• **WHAT THE TASK REQUIRES**
Please give every entry again, exactly as it reads.

Records drawn from a dataset
= = =

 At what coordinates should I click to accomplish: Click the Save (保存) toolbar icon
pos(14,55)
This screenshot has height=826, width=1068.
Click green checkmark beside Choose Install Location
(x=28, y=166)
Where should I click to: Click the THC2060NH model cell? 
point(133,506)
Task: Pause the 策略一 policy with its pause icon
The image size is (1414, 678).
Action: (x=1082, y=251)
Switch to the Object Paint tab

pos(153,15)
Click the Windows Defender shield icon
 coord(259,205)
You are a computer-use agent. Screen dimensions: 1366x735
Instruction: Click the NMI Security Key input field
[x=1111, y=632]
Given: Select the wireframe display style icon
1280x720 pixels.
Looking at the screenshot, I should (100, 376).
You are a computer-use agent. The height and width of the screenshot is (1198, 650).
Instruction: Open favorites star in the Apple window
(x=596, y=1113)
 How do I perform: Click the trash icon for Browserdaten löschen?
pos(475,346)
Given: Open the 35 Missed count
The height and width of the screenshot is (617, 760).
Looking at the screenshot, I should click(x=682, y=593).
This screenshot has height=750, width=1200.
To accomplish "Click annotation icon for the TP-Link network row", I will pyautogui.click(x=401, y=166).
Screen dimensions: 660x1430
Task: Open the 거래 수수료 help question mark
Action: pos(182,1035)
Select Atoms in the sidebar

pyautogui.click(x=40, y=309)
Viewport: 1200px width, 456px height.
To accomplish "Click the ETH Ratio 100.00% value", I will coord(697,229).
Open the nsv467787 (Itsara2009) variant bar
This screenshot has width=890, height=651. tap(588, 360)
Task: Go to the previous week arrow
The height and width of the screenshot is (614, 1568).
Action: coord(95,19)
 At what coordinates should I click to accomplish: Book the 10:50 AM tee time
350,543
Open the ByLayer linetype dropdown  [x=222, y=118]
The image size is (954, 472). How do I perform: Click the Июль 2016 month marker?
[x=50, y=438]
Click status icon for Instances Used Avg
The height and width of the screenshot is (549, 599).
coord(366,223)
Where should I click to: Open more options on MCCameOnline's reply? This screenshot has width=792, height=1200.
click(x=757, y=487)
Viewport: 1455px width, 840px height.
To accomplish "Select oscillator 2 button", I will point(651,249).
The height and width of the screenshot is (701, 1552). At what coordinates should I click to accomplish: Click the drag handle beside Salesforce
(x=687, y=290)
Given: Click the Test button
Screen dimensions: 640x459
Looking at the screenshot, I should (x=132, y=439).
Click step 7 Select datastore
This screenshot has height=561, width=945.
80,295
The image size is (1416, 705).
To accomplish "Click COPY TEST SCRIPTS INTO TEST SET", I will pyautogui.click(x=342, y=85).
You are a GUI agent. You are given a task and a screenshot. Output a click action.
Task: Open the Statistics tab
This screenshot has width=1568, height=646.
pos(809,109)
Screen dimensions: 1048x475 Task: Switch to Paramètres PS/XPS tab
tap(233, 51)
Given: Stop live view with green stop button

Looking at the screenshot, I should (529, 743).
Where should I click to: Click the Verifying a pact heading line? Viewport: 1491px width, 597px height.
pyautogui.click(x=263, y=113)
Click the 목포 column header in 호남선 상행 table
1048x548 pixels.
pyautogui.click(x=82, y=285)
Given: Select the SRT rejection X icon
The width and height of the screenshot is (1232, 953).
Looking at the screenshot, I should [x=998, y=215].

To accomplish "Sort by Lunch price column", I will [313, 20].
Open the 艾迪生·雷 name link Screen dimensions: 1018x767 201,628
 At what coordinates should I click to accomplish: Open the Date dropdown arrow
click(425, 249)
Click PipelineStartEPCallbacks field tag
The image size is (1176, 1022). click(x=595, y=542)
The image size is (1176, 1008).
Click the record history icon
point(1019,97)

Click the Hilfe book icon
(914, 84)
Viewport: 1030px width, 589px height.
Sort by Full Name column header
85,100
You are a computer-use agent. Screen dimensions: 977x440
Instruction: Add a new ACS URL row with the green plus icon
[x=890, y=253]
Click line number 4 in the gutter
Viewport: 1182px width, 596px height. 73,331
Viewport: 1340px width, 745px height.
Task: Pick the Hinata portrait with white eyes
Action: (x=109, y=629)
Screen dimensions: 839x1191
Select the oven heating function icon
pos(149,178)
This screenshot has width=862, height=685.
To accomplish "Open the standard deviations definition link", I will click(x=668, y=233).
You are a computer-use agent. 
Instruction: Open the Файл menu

= = =

• **RESPONSE FOR THIS EXERCISE**
 At what coordinates should I click to accomplish: Click the Save (保存) toolbar icon
pos(14,55)
This screenshot has height=826, width=1068.
Click green checkmark beside Choose Install Location
(x=28, y=166)
Where should I click to: Click the THC2060NH model cell? 
point(133,506)
Task: Pause the 策略一 policy with its pause icon
The image size is (1414, 678).
Action: (x=1082, y=251)
Switch to the Object Paint tab

pos(153,15)
Click the Windows Defender shield icon
 coord(259,205)
You are a computer-use agent. Screen dimensions: 1366x735
Instruction: Click the NMI Security Key input field
[x=1111, y=632]
Given: Select the wireframe display style icon
1280x720 pixels.
Looking at the screenshot, I should (100, 376).
You are a computer-use agent. The height and width of the screenshot is (1198, 650).
Instruction: Open favorites star in the Apple window
(x=596, y=1113)
 How do I perform: Click the trash icon for Browserdaten löschen?
pos(475,346)
Given: Open the 35 Missed count
The height and width of the screenshot is (617, 760).
Looking at the screenshot, I should click(x=682, y=593).
This screenshot has height=750, width=1200.
To accomplish "Click annotation icon for the TP-Link network row", I will pyautogui.click(x=401, y=166).
Screen dimensions: 660x1430
Task: Open the 거래 수수료 help question mark
Action: pos(182,1035)
Select Atoms in the sidebar

pyautogui.click(x=40, y=309)
Viewport: 1200px width, 456px height.
To accomplish "Click the ETH Ratio 100.00% value", I will coord(697,229).
Open the nsv467787 (Itsara2009) variant bar
This screenshot has width=890, height=651. tap(588, 360)
Task: Go to the previous week arrow
The height and width of the screenshot is (614, 1568).
Action: coord(95,19)
 At what coordinates should I click to accomplish: Book the 10:50 AM tee time
350,543
Open the ByLayer linetype dropdown  [x=222, y=118]
The image size is (954, 472). How do I perform: Click the Июль 2016 month marker?
[x=50, y=438]
Click status icon for Instances Used Avg
The height and width of the screenshot is (549, 599).
coord(366,223)
Where should I click to: Open more options on MCCameOnline's reply? This screenshot has width=792, height=1200.
click(x=757, y=487)
Viewport: 1455px width, 840px height.
To accomplish "Select oscillator 2 button", I will point(651,249).
The height and width of the screenshot is (701, 1552). At what coordinates should I click to accomplish: Click the drag handle beside Salesforce
(x=687, y=290)
Given: Click the Test button
Screen dimensions: 640x459
Looking at the screenshot, I should (x=132, y=439).
Click step 7 Select datastore
This screenshot has height=561, width=945.
80,295
The image size is (1416, 705).
To accomplish "Click COPY TEST SCRIPTS INTO TEST SET", I will pyautogui.click(x=342, y=85).
You are a GUI agent. You are given a task and a screenshot. Output a click action.
Task: Open the Statistics tab
This screenshot has width=1568, height=646.
pos(809,109)
Screen dimensions: 1048x475 Task: Switch to Paramètres PS/XPS tab
tap(233, 51)
Given: Stop live view with green stop button

Looking at the screenshot, I should (529, 743).
Where should I click to: Click the Verifying a pact heading line? Viewport: 1491px width, 597px height.
pyautogui.click(x=263, y=113)
Click the 목포 column header in 호남선 상행 table
1048x548 pixels.
pyautogui.click(x=82, y=285)
Given: Select the SRT rejection X icon
The width and height of the screenshot is (1232, 953).
Looking at the screenshot, I should [x=998, y=215].

To accomplish "Sort by Lunch price column", I will [313, 20].
Open the 艾迪生·雷 name link Screen dimensions: 1018x767 201,628
 At what coordinates should I click to accomplish: Open the Date dropdown arrow
click(425, 249)
Click PipelineStartEPCallbacks field tag
The image size is (1176, 1022). click(x=595, y=542)
The image size is (1176, 1008).
Click the record history icon
point(1019,97)

Click the Hilfe book icon
(914, 84)
Viewport: 1030px width, 589px height.
Sort by Full Name column header
85,100
You are a computer-use agent. Screen dimensions: 977x440
Instruction: Add a new ACS URL row with the green plus icon
[x=890, y=253]
Click line number 4 in the gutter
Viewport: 1182px width, 596px height. 73,331
Viewport: 1340px width, 745px height.
Task: Pick the Hinata portrait with white eyes
Action: (x=109, y=629)
Screen dimensions: 839x1191
Select the oven heating function icon
pos(149,178)
This screenshot has width=862, height=685.
To accomplish "Open the standard deviations definition link", I will click(x=668, y=233).
You are a computer-use agent. 
Instruction: Open the Файл menu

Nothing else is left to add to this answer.